## Work request
Every line containing the word "computer" is to be copied from the data below.

Stored dataset items
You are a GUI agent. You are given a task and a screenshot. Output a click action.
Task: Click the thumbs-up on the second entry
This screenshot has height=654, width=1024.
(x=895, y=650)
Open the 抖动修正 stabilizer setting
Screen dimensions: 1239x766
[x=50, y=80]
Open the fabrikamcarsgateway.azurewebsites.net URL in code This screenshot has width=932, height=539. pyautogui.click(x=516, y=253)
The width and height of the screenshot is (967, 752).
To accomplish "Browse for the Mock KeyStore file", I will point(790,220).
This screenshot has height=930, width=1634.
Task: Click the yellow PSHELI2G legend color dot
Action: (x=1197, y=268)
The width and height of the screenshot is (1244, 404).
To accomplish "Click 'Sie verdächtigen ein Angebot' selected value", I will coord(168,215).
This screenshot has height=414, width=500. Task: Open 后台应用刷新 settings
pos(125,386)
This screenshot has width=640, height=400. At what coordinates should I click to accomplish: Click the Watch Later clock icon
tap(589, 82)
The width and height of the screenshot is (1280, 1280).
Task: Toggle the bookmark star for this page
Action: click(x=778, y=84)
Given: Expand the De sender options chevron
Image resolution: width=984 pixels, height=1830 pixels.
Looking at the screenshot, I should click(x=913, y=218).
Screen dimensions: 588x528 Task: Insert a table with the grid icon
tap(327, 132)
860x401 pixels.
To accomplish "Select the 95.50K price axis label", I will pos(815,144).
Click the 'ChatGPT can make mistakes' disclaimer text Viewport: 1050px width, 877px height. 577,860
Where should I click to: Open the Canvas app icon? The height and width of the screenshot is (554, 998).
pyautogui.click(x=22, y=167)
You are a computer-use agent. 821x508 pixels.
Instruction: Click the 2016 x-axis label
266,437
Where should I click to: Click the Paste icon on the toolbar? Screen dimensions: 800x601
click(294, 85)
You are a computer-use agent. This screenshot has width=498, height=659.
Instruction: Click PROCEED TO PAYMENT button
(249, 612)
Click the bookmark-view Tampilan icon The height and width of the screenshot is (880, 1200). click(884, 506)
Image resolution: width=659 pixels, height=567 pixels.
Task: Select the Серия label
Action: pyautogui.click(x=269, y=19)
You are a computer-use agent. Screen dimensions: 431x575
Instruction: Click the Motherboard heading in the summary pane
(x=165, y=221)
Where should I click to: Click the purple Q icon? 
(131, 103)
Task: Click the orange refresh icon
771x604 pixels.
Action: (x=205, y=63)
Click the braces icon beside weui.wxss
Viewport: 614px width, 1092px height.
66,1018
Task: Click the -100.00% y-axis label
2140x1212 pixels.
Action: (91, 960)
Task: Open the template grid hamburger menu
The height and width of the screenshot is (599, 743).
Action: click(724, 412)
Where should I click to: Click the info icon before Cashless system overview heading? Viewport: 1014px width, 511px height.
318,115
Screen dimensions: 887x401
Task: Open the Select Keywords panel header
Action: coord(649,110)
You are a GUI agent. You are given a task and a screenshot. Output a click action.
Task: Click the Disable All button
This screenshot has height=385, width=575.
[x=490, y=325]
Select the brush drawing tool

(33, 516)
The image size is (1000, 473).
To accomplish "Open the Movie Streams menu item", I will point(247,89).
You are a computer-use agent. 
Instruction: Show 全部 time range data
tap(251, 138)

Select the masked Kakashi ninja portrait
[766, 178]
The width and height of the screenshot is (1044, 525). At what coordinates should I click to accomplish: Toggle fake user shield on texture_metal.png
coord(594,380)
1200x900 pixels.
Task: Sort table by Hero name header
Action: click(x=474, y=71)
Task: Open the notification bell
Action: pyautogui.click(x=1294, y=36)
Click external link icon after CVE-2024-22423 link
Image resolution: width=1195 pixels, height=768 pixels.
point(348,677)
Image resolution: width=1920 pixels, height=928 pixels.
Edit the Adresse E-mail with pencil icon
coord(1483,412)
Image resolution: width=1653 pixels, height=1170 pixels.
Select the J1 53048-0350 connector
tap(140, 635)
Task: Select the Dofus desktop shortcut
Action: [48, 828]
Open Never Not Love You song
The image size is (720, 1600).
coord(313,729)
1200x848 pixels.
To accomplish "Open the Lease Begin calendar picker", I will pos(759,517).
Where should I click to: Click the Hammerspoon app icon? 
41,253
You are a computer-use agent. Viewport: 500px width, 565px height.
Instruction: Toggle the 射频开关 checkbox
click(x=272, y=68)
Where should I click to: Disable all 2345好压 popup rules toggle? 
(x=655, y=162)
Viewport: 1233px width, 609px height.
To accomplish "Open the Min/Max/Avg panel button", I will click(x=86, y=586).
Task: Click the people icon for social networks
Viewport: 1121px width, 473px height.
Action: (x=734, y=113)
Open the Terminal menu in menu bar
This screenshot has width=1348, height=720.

## Result of the exercise
You are a computer-use agent. 821x508 pixels.
You are a computer-use agent. This screenshot has width=498, height=659.
You are a computer-use agent. Screen dimensions: 431x575
You are a computer-use agent. 
You are a computer-use agent. Viewport: 500px width, 565px height.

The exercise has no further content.